Jethro was flat on his back. He was so spare that his body seemed to curve inward; but it was the spareness of a tough, muscular man. His upper lip was bare and his eyes were keen, merry blue. A life of sunshine and wind and rain had tanned his skin. The backs of his hairy hands looked as if they had been steeped in tobacco juice; beyond his wrist, where his coat sleeve pushed up, his skin was milky. He wore an Oxford shirt with an unstarched collar. She saw a ring of milk-white skin when he turned his head to look at her, and immediately above it he was the color of delicate old leather.
She looked at his handsome face and muscular body with interest. Well! It might be worse—or better. A little round table with a red and gold cloth was within touch. He put out his hand and touched a toppling pile of letters.
“These were all answers,” he said, smiling drolly. “I had them addressed to Liddleshorn post-office, as you know. Three hundred and fifty. I shall get some more to-morrow morning, no doubt.”
“Don’t!” she cried out sharply, “oh, don’t! It—it—it—a man doesn’t know.... A woman has little secret shames—you won’t understand.... I wish I hadn’t come. Three hundred and fifty girls! Oh! They are not coming here, too?”
She stopped, panting.
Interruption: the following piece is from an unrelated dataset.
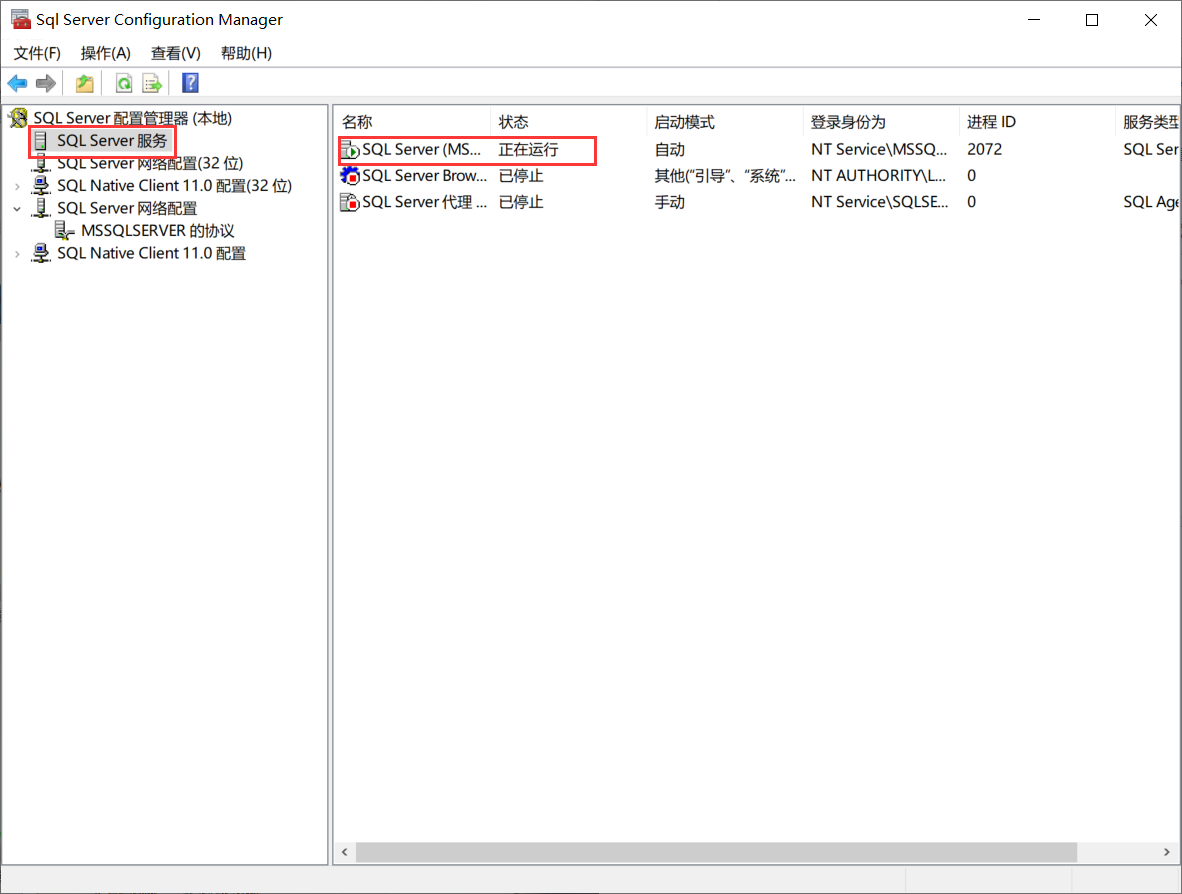This screenshot has width=1182, height=894.
Task: Open help via the question mark toolbar icon
Action: point(189,82)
Her eyes were on those letters, letters in every shape and color, some with gilt monograms on the back, one with a gilt “Nell.” She looked at the handwriting, some blotted and some scrawling, some neatly masculine and clerk-like. Her face looked old, her eyes blistered with tears.
Jethro struggled to rise. Then with a groan of pain and sharp twist of his injured leg he fell back on the cushions.
Her back was firm against the carved walnut of the green-seated chair, as they sat in such strange conference in the deep shadow of the bay. Through the hot mist of her tears she saw the harvest field, half clipped, like the shorn head of beauty. A big brown fellow of a humble bee came through the open casement and settled on her. She flinched. Jethro regarded it as an omen.
“When a humble bee flies in at the open window and lights on a stranger and flies out again, it’s a sign the stranger will not stay long,” he said, looking quite disturbed as the insect droned out into the sun again.
She looked at him with mild contempt, thinking it most extraordinary that a big fellow such as he was should entertain such notions.
There were the usual sounds of fully blown summer; petulant buzz of overworked insects, voices of harvesters, the whirr of the engine. Taps from the smithy at the corner intensified in Pamela’s aching head; ever afterward she regarded smithy sounds as indispensable to the perfection of an August day.